**TASK STATEMENT**
Each record below must be returned exactly, with no line left out.

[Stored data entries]
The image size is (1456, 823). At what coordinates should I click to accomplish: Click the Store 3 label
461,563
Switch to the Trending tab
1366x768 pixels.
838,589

**TASK OUTPUT**
The image size is (1456, 823). At what coordinates should I click to accomplish: Click the Store 3 label
461,563
Switch to the Trending tab
1366x768 pixels.
838,589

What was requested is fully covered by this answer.